Le Monde – Avant chaque rassemblement dans son université, Mona (qui s’exprime sous un pseudonyme) traverse trois phases. « Le matin, jusqu’à ce que j’arrive à l’université, je suis partagée entre l’angoisse et la colère », explique cette Iranienne de 19 ans, étudiante à l’université de Noshirvani, à Babol, dans le nord de l’Iran.
Une fois arrivée, dès qu’elle se retrouve entourée de ses camarades réunis pour crier « Femme, vie, liberté », le slogan phare de l’actuel soulèvement iranien, « c’est un mélange d’espoir, de confiance et de fierté » qui l’occupe. A la fin du rassemblement, elle est traversée « par la peur d’être arrêtée en sortant dans la rue », explique cette jeune étudiante, contactée sur la messagerie cryptée Telegram.
Depuis le 16 septembre, le jour où l’Iranienne Mahsa Amini est décédée à l’issue de sa garde à vue pour son apparence jugée « inappropriée » par la police des mœurs, les universités sont devenues le cœur battant de la contestation. Les étudiants se rassemblent dans leur établissement, font des sit-in, boycottent leurs cours, réclament la libération de leurs camarades arrêtés et scandent des slogans contre la République islamique.
Le soulèvement semble prendre de l’ampleur. La répression reste féroce. Chaque jour, les visages et les noms des victimes surgissent : enfants, adolescents, hommes, femmes, habitants de petites mais aussi de grandes villes, issus de classes défavorisées et moyennes. Hamidreza Rouhi Javan, âgé de 20 ans, est à ce jour le dernier étudiant tué dans les manifestations, jeudi 17 novembre. On déplore aujourd’hui au moins 381 civils tués par la machine répressive, selon l’organisation Iran Human Rights, installée en Norvège.
Solidarité
Mona découvre sur Internet la vie et le parcours des Iraniens tués. Pour elle, chaque décès est une raison de plus pour réclamer le départ du régime. Après la mort de Mahsa Amini, Mona et ses camarades ont essayé de prendre leur repas ensemble, filles et garçons côte à côte, dans la cantine de leur université. En temps normal, comme partout, cette cantine n’est pas mixte. « Un jour, au début du mois d’octobre, l’un des employés de l’université est intervenu pour nous en empêcher. Il a fait tomber deux filles. Le lendemain, les étudiants sont venus avec leurs propres Tupperware et ils ont mangé ensemble en face de la cantine », explique Mona. Certains étudiants ont été convoqués par le Herasat, l’antenne des services de renseignement dans les organisations étatiques. On leur a reproché… d’avoir distribué de la vaisselle jetable.
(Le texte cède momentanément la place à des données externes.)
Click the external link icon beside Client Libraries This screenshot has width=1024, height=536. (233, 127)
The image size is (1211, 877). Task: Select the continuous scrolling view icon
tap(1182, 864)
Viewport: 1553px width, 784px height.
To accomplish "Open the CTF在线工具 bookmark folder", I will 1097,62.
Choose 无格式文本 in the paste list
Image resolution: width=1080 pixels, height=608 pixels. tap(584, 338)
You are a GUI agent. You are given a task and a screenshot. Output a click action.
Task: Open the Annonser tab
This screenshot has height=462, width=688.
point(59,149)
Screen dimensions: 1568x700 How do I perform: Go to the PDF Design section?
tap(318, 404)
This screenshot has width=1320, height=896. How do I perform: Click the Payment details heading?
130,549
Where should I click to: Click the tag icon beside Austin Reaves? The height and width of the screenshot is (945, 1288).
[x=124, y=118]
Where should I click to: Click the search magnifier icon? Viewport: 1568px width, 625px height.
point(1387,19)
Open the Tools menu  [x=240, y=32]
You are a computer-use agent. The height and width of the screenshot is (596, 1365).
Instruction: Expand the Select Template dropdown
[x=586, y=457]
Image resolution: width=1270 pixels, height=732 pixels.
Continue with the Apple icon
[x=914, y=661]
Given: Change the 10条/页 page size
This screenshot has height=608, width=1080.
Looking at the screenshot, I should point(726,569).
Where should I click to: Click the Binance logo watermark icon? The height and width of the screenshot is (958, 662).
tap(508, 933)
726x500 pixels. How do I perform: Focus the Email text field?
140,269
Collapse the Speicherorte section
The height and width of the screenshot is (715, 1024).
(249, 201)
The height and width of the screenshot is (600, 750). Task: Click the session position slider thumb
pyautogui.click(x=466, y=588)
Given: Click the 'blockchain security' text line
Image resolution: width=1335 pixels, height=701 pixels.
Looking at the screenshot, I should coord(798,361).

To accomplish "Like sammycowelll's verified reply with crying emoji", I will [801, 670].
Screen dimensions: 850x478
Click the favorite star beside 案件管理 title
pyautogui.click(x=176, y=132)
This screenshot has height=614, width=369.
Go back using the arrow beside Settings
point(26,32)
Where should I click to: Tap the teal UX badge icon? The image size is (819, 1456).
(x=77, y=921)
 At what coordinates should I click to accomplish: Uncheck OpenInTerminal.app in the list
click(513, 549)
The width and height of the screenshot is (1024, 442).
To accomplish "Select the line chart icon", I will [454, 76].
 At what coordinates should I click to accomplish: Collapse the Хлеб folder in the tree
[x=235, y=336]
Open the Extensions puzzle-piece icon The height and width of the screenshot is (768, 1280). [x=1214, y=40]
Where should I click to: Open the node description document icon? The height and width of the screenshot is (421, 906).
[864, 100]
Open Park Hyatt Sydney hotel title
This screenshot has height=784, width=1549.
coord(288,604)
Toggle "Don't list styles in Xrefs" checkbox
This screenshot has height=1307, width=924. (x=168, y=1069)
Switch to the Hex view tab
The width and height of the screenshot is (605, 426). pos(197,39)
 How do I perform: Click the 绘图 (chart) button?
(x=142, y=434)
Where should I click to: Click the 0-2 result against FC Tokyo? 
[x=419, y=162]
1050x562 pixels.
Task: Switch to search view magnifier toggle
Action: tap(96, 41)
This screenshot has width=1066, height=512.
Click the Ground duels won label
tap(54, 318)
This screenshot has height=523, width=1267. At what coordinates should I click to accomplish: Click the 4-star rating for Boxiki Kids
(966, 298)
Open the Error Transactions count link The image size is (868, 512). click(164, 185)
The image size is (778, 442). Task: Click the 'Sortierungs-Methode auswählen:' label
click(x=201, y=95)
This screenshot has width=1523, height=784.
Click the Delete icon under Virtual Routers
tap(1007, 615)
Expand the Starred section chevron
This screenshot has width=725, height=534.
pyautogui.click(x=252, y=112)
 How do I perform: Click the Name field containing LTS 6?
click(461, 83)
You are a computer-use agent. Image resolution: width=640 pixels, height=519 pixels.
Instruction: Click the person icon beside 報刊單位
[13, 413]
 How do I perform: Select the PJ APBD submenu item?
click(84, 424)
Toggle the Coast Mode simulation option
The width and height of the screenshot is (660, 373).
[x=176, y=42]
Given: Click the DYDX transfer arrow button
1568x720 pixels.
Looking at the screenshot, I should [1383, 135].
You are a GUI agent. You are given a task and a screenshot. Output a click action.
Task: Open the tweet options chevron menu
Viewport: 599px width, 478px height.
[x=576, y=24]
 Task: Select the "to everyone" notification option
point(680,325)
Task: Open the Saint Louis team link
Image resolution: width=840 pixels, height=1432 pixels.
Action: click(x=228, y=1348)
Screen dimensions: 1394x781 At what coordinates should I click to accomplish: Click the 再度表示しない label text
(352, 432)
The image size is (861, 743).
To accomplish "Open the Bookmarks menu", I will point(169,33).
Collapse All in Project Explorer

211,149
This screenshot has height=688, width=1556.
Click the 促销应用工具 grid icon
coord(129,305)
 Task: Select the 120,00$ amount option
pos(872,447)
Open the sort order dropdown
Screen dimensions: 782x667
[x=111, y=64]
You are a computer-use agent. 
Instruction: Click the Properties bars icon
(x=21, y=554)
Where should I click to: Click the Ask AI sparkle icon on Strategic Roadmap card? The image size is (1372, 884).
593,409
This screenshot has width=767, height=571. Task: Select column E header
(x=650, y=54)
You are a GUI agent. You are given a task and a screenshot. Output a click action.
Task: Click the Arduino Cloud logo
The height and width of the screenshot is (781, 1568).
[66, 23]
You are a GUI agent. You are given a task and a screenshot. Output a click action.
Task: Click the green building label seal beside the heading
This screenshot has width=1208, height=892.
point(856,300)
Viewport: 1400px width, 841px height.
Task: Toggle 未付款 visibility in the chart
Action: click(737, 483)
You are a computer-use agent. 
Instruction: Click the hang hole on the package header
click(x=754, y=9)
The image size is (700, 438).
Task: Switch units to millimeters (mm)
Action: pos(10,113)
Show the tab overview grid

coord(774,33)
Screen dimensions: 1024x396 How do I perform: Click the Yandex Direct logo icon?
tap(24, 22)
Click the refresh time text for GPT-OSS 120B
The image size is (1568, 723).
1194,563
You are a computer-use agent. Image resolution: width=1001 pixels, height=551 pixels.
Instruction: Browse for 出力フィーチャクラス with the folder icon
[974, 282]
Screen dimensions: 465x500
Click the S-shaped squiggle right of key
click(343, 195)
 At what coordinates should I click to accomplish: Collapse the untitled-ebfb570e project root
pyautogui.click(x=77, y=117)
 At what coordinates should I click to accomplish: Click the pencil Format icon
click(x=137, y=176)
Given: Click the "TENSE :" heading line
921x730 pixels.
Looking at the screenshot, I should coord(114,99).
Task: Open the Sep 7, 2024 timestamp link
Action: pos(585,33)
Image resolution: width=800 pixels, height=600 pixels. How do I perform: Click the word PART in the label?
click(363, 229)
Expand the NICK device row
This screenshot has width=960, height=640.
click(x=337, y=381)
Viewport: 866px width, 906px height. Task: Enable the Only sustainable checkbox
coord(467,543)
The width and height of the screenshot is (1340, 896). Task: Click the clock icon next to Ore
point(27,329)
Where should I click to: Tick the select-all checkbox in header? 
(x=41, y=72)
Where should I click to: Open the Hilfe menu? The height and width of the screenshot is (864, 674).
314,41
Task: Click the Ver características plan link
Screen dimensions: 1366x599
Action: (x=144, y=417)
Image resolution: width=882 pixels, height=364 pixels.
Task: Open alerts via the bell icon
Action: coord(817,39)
Mona a souvent vu des membres des forces armées autour de son université et parfois à l’intérieur de l’établissement. Ils n’hésitent guère à faire l’usage de leur arme. Un jour d’octobre où les étudiants essayaient de forcer les portes de la cantine, des hommes, armes et bâtons à la main, se sont amassés autour de l’université. Ils tiraient sur les passants et provoquaient les étudiants en les filmant et en les insultant. Ils ont fini par ouvrir le feu sur ceux qui essayaient de retourner à leur dortoir. Certains étudiants se sont réfugiés chez des particuliers et y ont passé la nuit. D’autres ont été arrêtés. « Je ne comprends pas pourquoi, pour des choses si banales, nous devons être traités comme des criminels, s’interroge Mona. Nous voulons une vie normale, les droits humains basiques. »
Aujourd’hui, il est impossible de savoir précisément combien d’étudiants sont derrière les barreaux, mais ils seraient quelques centaines. Parfois ils sont relâchés puis à nouveau arrêtés quelques jours plus tard. Beaucoup sont interdits d’entrer dans leur établissement, comme Soheil (un pseudonyme également). Etudiant à la faculté des arts plastiques de l’université de Téhéran, il connaît au moins douze autres personnes dans son cas.